Update Readme
Change-Id: I4540324c978e64bacf300be4c552ac3b4fbd4444
diff --git a/Readme.md b/Readme.md
index bf80b22..b8f5339 100644
--- a/Readme.md
+++ b/Readme.md
@@ -1,5 +1,7 @@
# conllu-gender
+
+
Reads CoNLL-U format from stdin and annotates German gender-sensitive personal nouns, gendered determiners/pronouns, and neo-pronouns with correct **POS** (UPOS and XPOS/STTS), **lemma**, and **morphological features**. Writes CoNLL-U format to stdout.

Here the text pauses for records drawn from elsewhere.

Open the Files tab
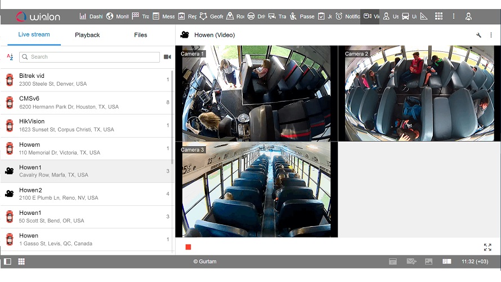Image resolution: width=501 pixels, height=282 pixels. (x=141, y=35)
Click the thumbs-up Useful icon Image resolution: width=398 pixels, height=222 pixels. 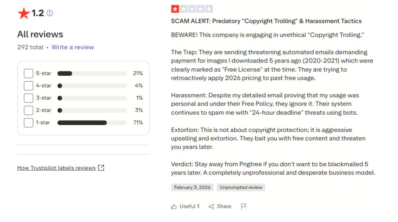174,207
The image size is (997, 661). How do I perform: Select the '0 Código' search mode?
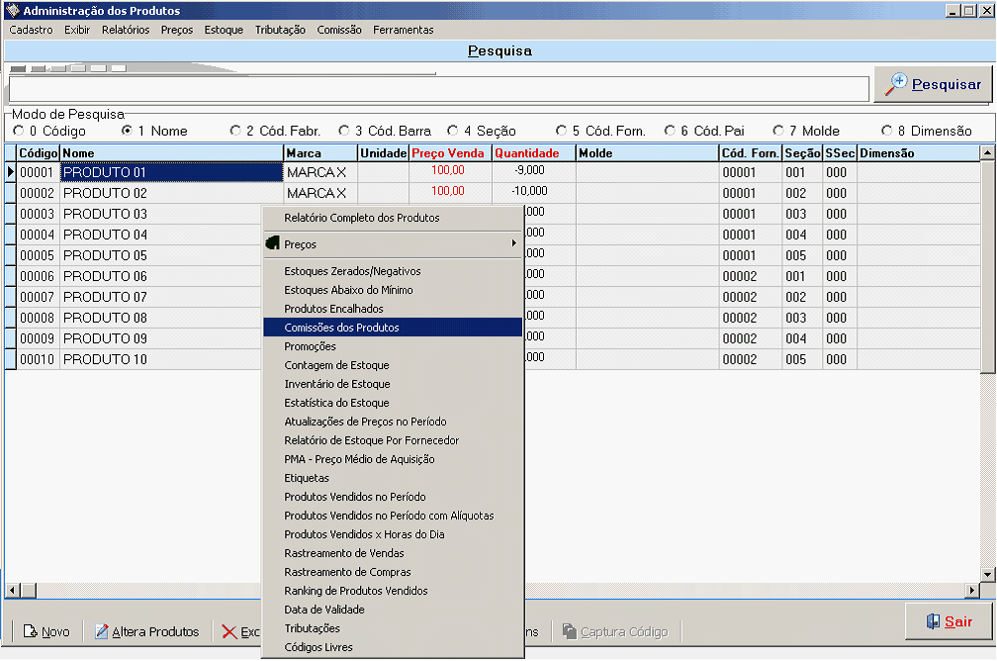coord(18,131)
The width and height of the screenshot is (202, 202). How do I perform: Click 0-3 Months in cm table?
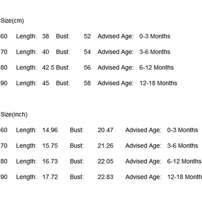pos(155,36)
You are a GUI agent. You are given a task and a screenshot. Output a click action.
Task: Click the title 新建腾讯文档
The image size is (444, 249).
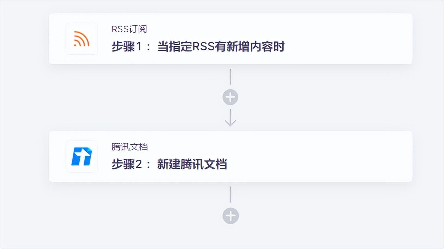point(193,164)
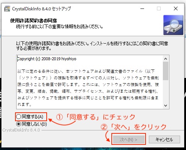Click the 使用許諾契約書の同意 heading

click(33, 20)
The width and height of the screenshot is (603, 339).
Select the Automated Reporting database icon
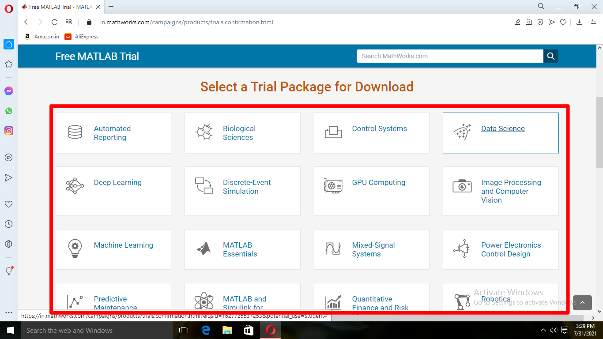pyautogui.click(x=74, y=132)
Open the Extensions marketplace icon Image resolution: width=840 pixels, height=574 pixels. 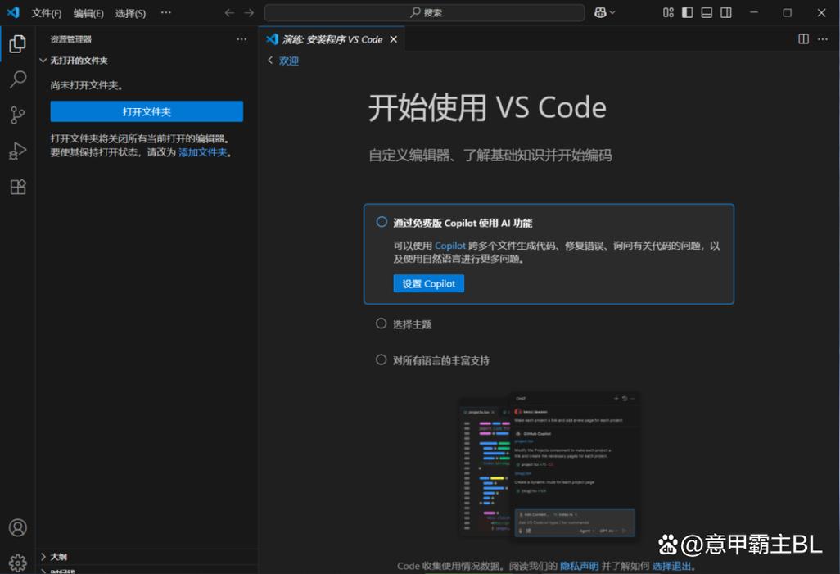pyautogui.click(x=17, y=187)
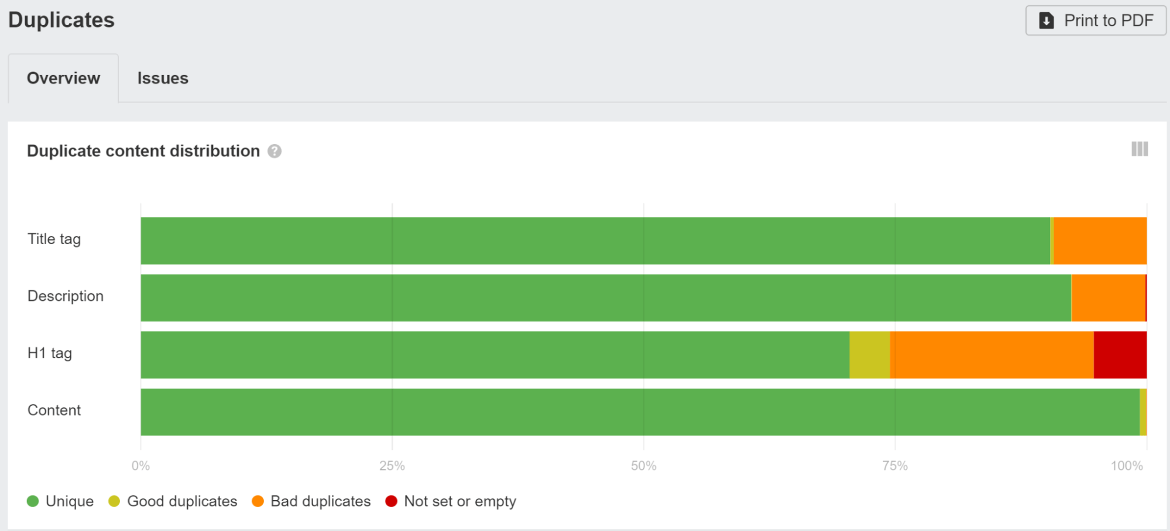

Existing annotations for matched tokens are **replaced**; all other tokens pass through unchanged.
@@ -110,6 +112,7 @@
### Known limitations
+- The current version is fully recall-oriented for the covered phenomena and uses no contextual disambiguation or machine learning. Thus the precision is expected to be very low, especially for determiner/pronoun annotation, but also in the case of wrong tokenizations of `<word>:in`.
- **Binnen-I with non-final capital** (e.g. `jedEn`, `jedEr`): these forms embed the capital letter at a non-final position; detection requires morphological analysis beyond simple pattern matching and is not currently supported.
- **Gendered adjectives** (e.g. `begeisterte*n`): not yet annotated (occur in ~5 % of gendered NP elements per Ochs 2026, §7.3.2).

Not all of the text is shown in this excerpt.